Instead, their focus now is on securing $103.5 million for financing of the project, part of a previous authorization in 2023 to spend about $320 million.
UNC Health and Duke Health are partnering on the project, which is expected to cost about $2 billion, split between public and private sources. It has attracted support from many N.C. business leaders and State Treasurer Brad Briner.
Last week, organizers announced a $25 million donation from Charlotte bottler Coca-Cola Consolidated, marking the first significant private-sector contribution.
In talks with the House on the 2025-27 biennium, Senate budget negotiators are “not asking for any new money” beyond the $103.5 million, said Lauren Horsch, chief spokesman for Senate leader Phil Berger. The two bodies have been deadlocked for months, stalling pay increases for public school teachers and other state workers.

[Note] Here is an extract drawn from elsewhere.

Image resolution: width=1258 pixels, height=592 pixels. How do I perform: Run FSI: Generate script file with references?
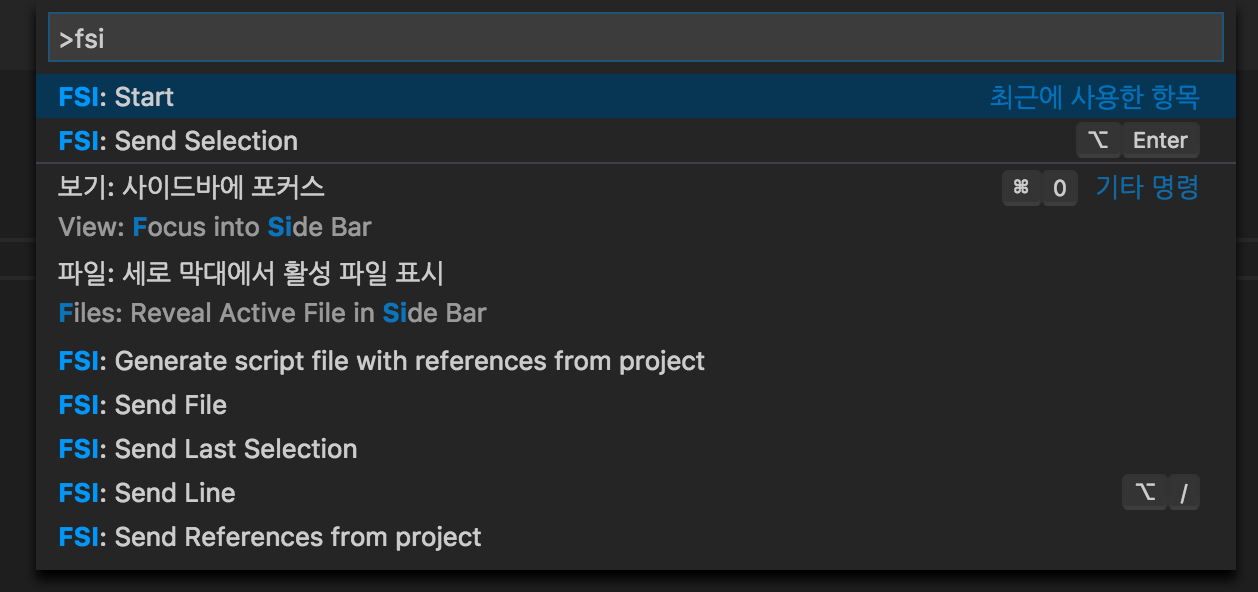[x=635, y=361]
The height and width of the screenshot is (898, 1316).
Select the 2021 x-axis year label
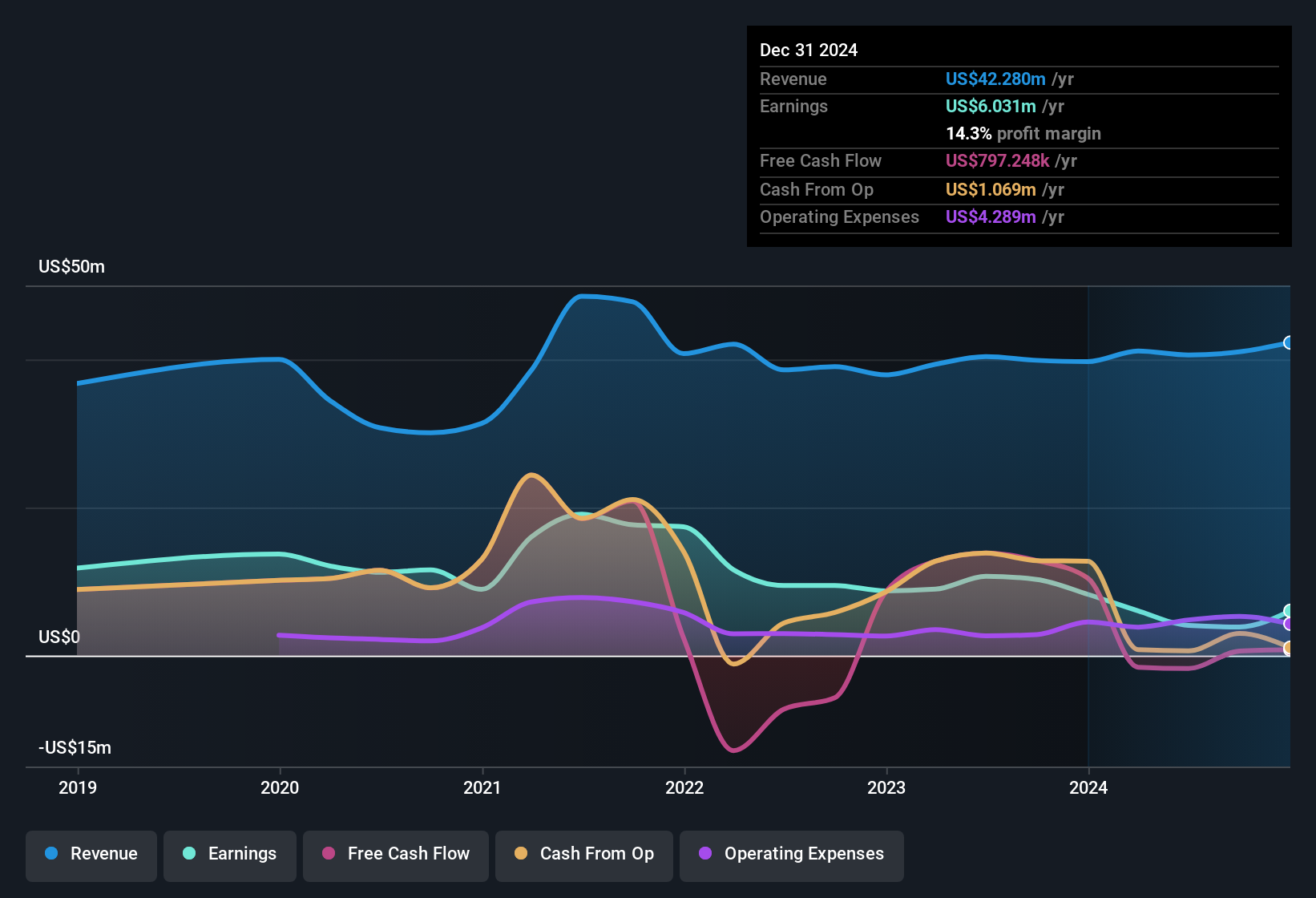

The $103.5 million has already surfaced once during the budget impasse, in House Bill 562. It was one of the “mini-budget” bills senators rewrote in September in hopes of getting the House to accept part of their budgetary agenda.
It cleared the Senate 47-0, but House Speaker Destin Hall pigeonholed it after it crossed to the other side of the capitol. At the time, the Senate budgeted $216.3 million of the money, on the assumption the rest would come later.
The Senate tried to up the ante last spring by raising the expected state share for N.C. Children’s to $854.7 million, with an added appropriation for the 2025-27 biennium of $638.5 million.
But Hall and other House Republicans pushed back, suggesting that UNC Health and Duke Health bear more of the cost with their ample reserves. Hall said his caucus also wants to claw back the money legislators allotted to the project in 2023.
As talks between the chambers have unfolded, “Senate budget writers have moved” off their chamber’s initial position, Horsch said.
The Senate draft had tied its request for increased spending to an otherwise unrelated issue, a potential clawback of the $500 million legislators set up in 2023 for the nonprofit NCInnovation. The agency helps professors at UNC System schools commercialize their research. House Republicans — and former Gov. Roy Cooper — have voiced skepticism about the initiative.